# What is expected
Report each line of the data that contains the string "computer".

Content starts

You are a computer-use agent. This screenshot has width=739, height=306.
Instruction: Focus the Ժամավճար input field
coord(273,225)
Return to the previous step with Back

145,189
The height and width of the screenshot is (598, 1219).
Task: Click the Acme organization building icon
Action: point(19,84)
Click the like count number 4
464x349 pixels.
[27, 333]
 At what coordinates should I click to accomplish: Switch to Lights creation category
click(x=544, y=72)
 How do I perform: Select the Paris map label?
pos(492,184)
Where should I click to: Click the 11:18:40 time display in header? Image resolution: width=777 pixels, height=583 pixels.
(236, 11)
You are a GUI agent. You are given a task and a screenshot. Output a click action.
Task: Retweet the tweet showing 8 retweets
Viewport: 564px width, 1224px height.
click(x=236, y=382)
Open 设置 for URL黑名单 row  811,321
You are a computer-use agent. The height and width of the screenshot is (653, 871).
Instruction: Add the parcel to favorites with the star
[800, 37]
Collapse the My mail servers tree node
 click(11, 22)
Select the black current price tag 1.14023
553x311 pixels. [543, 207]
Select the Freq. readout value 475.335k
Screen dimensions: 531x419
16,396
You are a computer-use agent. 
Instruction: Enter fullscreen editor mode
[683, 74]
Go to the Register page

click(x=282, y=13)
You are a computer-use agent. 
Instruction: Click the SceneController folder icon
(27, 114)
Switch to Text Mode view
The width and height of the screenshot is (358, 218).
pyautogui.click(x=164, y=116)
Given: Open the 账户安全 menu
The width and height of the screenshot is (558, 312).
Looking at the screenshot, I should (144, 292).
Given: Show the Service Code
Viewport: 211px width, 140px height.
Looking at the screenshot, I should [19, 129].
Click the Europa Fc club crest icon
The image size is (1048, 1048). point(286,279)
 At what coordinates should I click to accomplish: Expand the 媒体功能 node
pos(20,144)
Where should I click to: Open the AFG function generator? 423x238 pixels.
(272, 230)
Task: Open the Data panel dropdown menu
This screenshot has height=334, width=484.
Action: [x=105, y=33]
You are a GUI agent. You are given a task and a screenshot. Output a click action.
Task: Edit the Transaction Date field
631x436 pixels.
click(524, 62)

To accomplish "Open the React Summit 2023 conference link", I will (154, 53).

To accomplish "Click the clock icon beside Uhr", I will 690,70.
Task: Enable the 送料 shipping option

Content ends

# Response area
You are a computer-use agent. This screenshot has width=739, height=306.
You are a computer-use agent. The height and width of the screenshot is (653, 871).
You are a computer-use agent. 
You are a computer-use agent. 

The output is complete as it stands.